Great gamboling giraffes! With just a few simple supplies – cardboard tubes, drinking straws, foam beads, and string – you’ve got yourself one fantastic dance partner!
We read Giraffes Can’t Dance by Giles Andreae, illustrated by Guy Parker-Rees (Orchard Books, 1999). It’s time for the annual Jungle Dance in Africa, and the all animals are strutting their stuff. Except Gerald the giraffe. His awkward long legs and neck make him the target of much derision. However, with the help of a friendly cricket, Gerald learns to tune into the music of nature. To his great surprise and joy, Gerald finds himself dancing to wind in the grass, swaying trees, and the full moon. His moves are admired by the Jungle Dance attendees. In fact, they want to learn to do it too!
- 2 toilet paper tubes
- Yellow construction paper
- Hole punch
- 6 drinking straws (the longer, the better – ours were 10″)
- 4 foam beads
- Scissors and tape for construction
- Markers for decorating
We found plenty of giraffe marionette projects on the internet, but they all had accordian-folded paper legs. While those are great for bobbing the puppet up and down, we wanted our giraffe’s legs to bend, twist, and swing to and fro. This meant the giraffe needed knees and weighted feet. Turns out drinking straws and foam beads were the perfect solution.
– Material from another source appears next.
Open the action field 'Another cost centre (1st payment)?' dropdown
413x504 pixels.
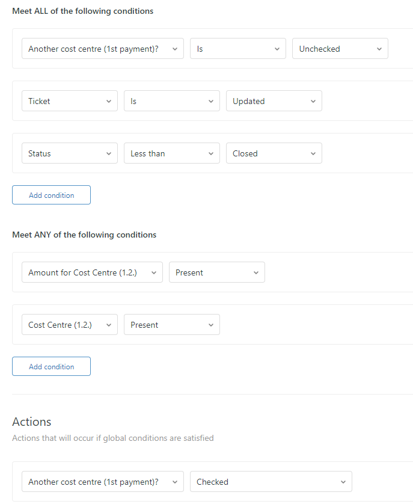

The giraffe has a toilet paper tube body, and a 2″ long toilet paper tube head. Both of the tubes are wrapped with yellow construction paper. We used extra yellow construction paper to create the ears, antlers, and tail. Then we used markers to add the giraffe’s spots, mouth, and nostrils. We used eye stickers, but marker eyes work too!
That’s the art part of the project. Now for the marionette part! Punch 2 holes in one end of the head tube. The first hole is on the top:
The second hole is positioned underneath the first, on the opposite side of the tube.
If my description seems a little confusing, this next image should clear things up. Here’s the finished marionette head with the string running through the 2 holes you punched in the head tube.
Next, punch a hole at each end of the top of the body tube:
Then turn the tube over and punch 4 holes in the bottom. As you have probably guessed, these 4 holes are where the marionette’s legs attach in the next step.
To make the giraffe’s legs, thread a piece of string through a foam bead. Secure the string to the bottom of the foam bead with tape. Cut a drinking straw in half, then slide the 2 pieces down the string towards the foam bead. Thread the loose end of the string into the leg hole you punched in the body tube. Secure the string inside the tube with tape. Repeat these steps with the 3 remaining legs.
The lower part of the your puppet is done, now for the upper part! The puppet is attached to its drinking straw control stick by two strings. The first string runs from the control stick to the giraffe’s rear end, where it is secured inside the tube with tape. The second string runs through the head, the neck, and then attaches to the body tube with tape. The neck is a drinking straw cut into 3 pieces. We used black masking tape to secure the string to the control stick too.
Your marionette is done! We put on some tunes and invited kids to dance their giraffe friends. This resulted in some bouncy, twisty, bendy, jumpy dance moves, as well as a few bars of an original song we’re calling “Dancing, Dancing, Dance-a-lee-Dance!”